L’article 6 du traité de l’ONU sur le commerce des armes interdit aux Etats de les vendre « s’il a connaissance, lors de l’autorisation, que ces armes ou ces biens pourraient servir à commettre un génocide, des crimes contre l’humanité, des violations graves des Conventions de Genève de 1949, des attaques dirigées contre les civils ou des biens de caractère civil et protégés comme tels, ou d’autres crimes de guerre tels que définis par des accords internationaux auxquels il est partie. » La France a joué un rôle important dans l’élaboration et l’adoption du traité. Cela rend d’autant plus inadmissible le fait que des entreprises françaises puissent se faire complices du viol du droit international humanitaire et des droits de l’Homme à travers leur vente d’armements à des pays commettant des crimes de guerre.

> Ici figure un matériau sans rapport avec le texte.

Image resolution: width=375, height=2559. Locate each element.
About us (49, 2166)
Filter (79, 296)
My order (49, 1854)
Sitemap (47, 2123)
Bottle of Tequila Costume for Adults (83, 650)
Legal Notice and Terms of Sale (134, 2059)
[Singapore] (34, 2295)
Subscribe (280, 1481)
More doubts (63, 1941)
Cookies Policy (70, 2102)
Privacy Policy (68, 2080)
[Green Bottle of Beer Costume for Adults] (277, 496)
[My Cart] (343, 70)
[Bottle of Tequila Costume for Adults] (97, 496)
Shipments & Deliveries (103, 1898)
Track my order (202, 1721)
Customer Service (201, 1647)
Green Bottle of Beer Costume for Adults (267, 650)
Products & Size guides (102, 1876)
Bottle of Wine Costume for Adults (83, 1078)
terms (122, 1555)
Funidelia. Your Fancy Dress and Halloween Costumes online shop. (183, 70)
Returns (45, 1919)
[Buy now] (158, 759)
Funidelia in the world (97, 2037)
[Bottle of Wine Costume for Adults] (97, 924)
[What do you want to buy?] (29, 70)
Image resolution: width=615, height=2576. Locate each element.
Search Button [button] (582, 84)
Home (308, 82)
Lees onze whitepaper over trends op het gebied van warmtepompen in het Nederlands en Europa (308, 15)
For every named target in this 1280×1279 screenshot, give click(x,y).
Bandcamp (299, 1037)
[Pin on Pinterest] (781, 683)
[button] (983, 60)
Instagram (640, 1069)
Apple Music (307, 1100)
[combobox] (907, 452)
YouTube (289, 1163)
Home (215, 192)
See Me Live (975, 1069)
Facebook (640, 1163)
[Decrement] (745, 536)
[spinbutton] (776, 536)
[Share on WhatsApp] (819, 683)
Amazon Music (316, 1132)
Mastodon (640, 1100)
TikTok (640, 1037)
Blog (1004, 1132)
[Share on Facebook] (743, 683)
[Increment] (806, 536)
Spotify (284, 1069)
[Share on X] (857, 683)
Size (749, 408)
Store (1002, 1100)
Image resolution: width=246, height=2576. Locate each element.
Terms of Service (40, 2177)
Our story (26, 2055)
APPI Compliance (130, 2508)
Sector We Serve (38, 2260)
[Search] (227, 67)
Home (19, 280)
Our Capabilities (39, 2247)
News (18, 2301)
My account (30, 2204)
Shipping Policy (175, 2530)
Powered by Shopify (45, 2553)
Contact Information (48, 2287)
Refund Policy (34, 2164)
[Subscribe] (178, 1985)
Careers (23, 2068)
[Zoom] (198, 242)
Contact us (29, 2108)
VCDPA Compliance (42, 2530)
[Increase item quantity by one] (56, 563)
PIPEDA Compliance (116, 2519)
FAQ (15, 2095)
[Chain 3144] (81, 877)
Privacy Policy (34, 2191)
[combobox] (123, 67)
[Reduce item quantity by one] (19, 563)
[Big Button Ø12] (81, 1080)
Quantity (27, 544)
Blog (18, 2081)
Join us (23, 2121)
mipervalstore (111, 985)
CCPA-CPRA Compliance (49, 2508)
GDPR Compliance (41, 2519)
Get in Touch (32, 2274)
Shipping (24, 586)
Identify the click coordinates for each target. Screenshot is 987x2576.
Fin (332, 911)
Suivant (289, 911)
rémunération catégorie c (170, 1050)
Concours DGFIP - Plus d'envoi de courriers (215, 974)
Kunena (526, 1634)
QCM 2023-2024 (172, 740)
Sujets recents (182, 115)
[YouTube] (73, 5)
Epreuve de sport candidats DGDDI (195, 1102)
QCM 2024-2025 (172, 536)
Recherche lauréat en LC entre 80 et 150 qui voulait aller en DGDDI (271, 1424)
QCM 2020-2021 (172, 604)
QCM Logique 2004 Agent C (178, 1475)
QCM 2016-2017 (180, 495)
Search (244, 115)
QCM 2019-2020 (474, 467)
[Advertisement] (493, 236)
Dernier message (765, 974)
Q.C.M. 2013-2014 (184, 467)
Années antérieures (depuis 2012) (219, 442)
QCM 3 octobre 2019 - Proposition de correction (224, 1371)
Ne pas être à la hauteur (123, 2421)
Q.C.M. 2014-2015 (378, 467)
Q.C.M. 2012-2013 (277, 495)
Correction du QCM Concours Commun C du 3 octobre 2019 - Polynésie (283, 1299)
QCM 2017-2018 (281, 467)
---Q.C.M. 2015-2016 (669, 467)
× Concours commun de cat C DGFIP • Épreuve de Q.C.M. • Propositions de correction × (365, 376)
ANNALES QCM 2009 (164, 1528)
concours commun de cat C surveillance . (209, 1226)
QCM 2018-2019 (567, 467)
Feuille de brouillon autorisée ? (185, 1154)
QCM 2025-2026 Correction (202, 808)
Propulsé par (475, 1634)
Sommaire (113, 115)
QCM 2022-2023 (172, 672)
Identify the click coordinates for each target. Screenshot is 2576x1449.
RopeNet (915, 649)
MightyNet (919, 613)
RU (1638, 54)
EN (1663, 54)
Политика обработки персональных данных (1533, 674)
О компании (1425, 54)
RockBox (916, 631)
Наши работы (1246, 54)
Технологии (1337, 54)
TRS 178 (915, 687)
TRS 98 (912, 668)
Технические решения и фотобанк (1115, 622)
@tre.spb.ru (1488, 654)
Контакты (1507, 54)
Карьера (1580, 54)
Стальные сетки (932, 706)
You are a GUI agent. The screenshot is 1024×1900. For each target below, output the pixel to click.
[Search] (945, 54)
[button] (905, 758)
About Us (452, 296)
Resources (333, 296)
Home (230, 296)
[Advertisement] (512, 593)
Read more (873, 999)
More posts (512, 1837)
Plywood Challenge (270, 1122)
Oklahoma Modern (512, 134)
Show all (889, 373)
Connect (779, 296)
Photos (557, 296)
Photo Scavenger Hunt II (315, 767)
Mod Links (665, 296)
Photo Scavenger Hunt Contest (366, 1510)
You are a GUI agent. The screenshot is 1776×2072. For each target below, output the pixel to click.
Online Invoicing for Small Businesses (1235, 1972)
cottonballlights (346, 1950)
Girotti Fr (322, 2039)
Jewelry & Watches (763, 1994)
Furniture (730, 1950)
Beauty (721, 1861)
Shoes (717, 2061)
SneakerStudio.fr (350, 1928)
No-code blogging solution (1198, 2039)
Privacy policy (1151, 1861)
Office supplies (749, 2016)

La France se doit de responsabiliser son industrie militaire et redéfinir les instruments relatifs à la maîtrise de la vente d’armements et plus spécifiquement des pièces et composants d’armements.
PROPOSITION DE RÉSOLUTION
En application des articles 137 et suivants du Règlement, il est créé une commission d’enquête de trente membres chargée de faire la lumière sur l’utilisation éventuelle de matériel français et d’armement conventionnel français dans le cadre d’opérations militaires ayant causé la mort de civils et d’enfants.